European Organization for Research and Treatment of Cancer (EORTC) 22863 reported the 10-year results for treating high-risk prostate cancer in patients with a median age of 70 years, using radical radiotherapy with or without 3 years of concomitant and adjuvant ADT. The study demonstrated clinical disease-free survival rates of 47.7% versus 22.7% in favor of the combination therapy [24]. The 10-year overall survival rates were 58.1% in the combination group and 39.8% with just radiotherapy. The 10-year prostate-cancer-specific mortality rates were 30.4% and 10.3%, respectively.

The addition of radiotherapy to indefinite ADT has also been assessed in high-risk prostate cancer. Ten-year data for the Scandinavian Prostate Cancer Group Study 7/Swedish Association for Urological Oncology 3 (SPCG-7/SFUO-3) trial showed that the combination treatment significantly reduced overall mortality (29.6% vs. 39.4%) and disease-specific mortality rates (11.9% vs. 23.9%) in patients compared with ADT alone (median age, 66 years) [26]. The Medical Research Council (MRC) PR07 study addressed a similar question in the U.K. population, comparing ADT with ADT plus radiotherapy in 1,205 men with a median age of 70 years. This study again demonstrated a survival benefit for combination treatment, with 7-year overall survival rates of 74% with hormone radiotherapy and 66% with ADT alone [27]. As a result of these findings, the combination of external irradiation with long-term (3-year) ADT is currently recommended for patients with intermediate- and high-risk prostate cancer.

Short-Term and Long-Term ADT

Although several phase III clinical trials have shown that long-term ADT can improve overall survival when added to radiotherapy, long-term ADT is associated with adverse events. These include an increased risk of fracture due to osteoporosis [28], development of diabetes and impaired glucose tolerance [29, 30], thromboembolic events [31], and all-cause mortality, which has been seen in high-risk men with comorbidities such as chronic heart failure and history of myocardial infarction or stroke [3235]. Men aged ≥70 years often have a lower level of circulating androgen and a higher prevalence of cardiovascular risk factors than younger men [36]. Therefore, there is concern that side effects associated with prolonged ADT may counteract the prostate-cancer-specific benefits. However, the risk of cardiovascular mortality has been assessed in the RTOG 85-31, RTOG 92-02, and EORTC 22863 studies of hormone radiotherapy. All studies failed to demonstrate an increase in cardiovascular mortality associated with ADT, with RTOG 85-31 even assessing risk in the subgroup of men ≥70 years [24, 37, 38].

However, data also exists on the efficacy of shorter courses of ADT. The Trans-Tasman Radiation Oncology Group (TROG) 96.01 study reported 10-year results of 3-month and 6-month short-term neoadjuvant ADT (NADT) in combination with radiotherapy in a patient population of 818 men with locally advanced prostate cancer and a median age of 68 years. Compared with radiotherapy alone, 3 months of NADT decreased the cumulative incidence of PSA progression and local progression and improved event-free survival [39]. With 6 months of NADT, these endpoints were further improved. An additional improvement in distant progression, prostate-cancer-specific mortality (including the subgroup ≥70 years), and all-cause mortality was seen compared with radiotherapy alone. These data show that 6 months of NADT can be an alternative treatment option, particularly in men with pre-existing metabolic comorbidities that could be exacerbated with a longer period of ADT.

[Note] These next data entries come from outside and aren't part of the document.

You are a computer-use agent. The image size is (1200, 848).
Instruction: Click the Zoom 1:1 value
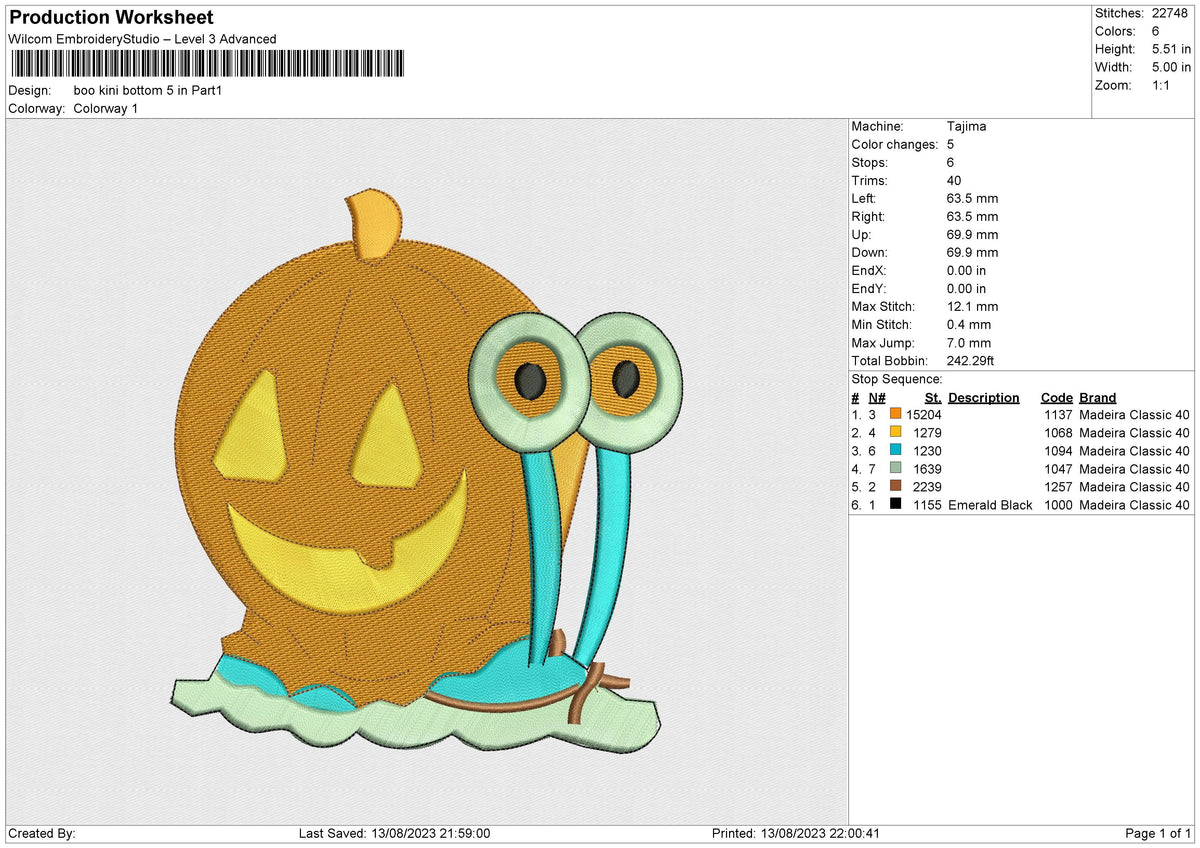pyautogui.click(x=1163, y=85)
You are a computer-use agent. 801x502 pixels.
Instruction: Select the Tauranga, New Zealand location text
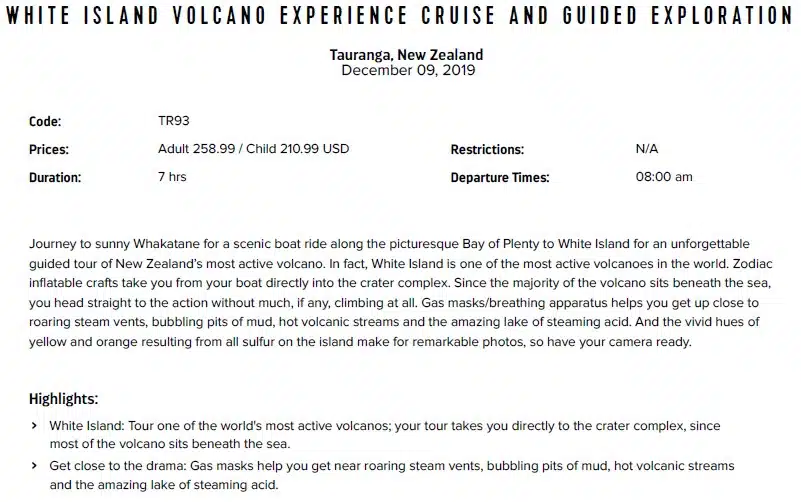(x=406, y=54)
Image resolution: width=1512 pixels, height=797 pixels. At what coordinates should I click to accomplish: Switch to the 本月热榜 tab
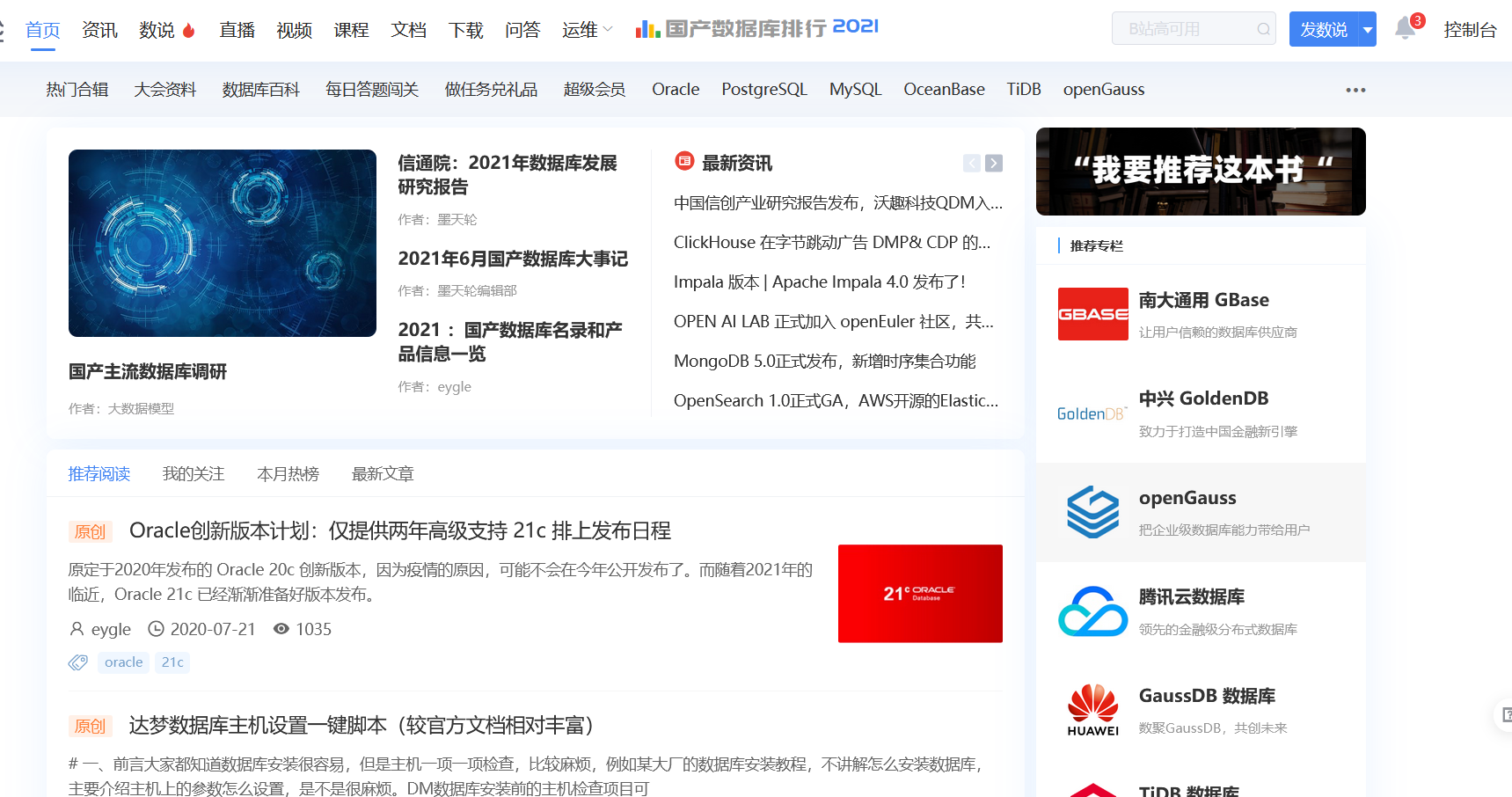(x=288, y=473)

However, these findings need to be interpreted in the context of the EORTC 22961 study comparing 6 months of ADT with 3 years of ADT in men with locally advanced prostate cancer (median age, 69 years) [40]. All patients initially received 6 months of ADT and were subsequently randomized to no additional ADT or a further 2.5 years of ADT. Five-year overall survival rates were improved with long-term adjuvant ADT (85% vs. 81% with no additional therapy), demonstrating a survival benefit of radiotherapy plus long-term ADT over radiotherapy plus 6 months of ADT.

The duration of ADT and the age of the patient are important determinants of the time taken for serum testosterone levels to recover to above castrate levels following ADT [41]. A study in 15 patients who received ADT for at least 48 months but had not received the therapy for at least 18 months showed that 78% of patients over 70 years of age retained castrate levels of testosterone after a mean follow-up period of 31 months, compared with 17% of patients aged 70 years or under [42]. It is therefore possible that in the senior adult population, a shorter duration of ADT is sufficient to achieve testosterone suppression for a prolonged period of time, while long-term ADT actually results in castrate levels of androgen for far longer periods than intended.

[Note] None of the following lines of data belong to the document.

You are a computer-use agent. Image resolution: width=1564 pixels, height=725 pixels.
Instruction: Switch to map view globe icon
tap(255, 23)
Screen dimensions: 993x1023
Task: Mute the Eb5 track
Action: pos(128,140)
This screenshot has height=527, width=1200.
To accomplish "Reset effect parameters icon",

The addition of hormone therapy to radiotherapy may cause an increase in side effects; however, this risk should not be viewed as a reason to withhold a therapy that could potentially increase overall survival but instead as a reason to carefully counsel and monitor the patient. Studies have also shown significant survival advantages for radiotherapy in combination with ADT compared with ADT alone [26, 27]. The combination of radiotherapy and ADT is now considered standard of care for high-risk prostate cancer.

The risks of metabolic syndrome and its consequences should not prevent treatment for those men likely to benefit from therapy, but it is important that all men treated with ADT are aware of the cardiovascular risks and that they receive appropriate diet and exercise advice to minimize central weight gain. Regular monitoring of weight, waist circumference, body mass index, lipid profile, and fasting blood glucose should be carried out, with early referral for treatment if any abnormalities are detected.

Side-Effect Reduction

Improvements have been made to reduce the side effects associated with radiotherapy. A study in 843 men with localized prostate cancer assessed the ability of conformal radiotherapy (CFRT) to deliver higher doses of radiation than standard-dose conventional radical EBRT [43]. Patients were randomized to receive standard-dose CFRT or escalated-dose CFRT, both administered with NADT. Relative to the standard dose, for the escalated group the hazard ratio (HR) for biochemical progression-free survival was 0.67 (95% confidence interval [CI]: 0.53–0.85; p = .0007), and the HR for clinical progression-free survival was 0.69 (CI: 0.47–1.02; p = .064). Late bowel toxicity was reported within 5 years of starting treatment by 33% of the escalated and 24% of the standard group. These data demonstrated that escalated-dose CFRT with ADT improves treatment outcomes but is associated with an increased incidence of long-term adverse events.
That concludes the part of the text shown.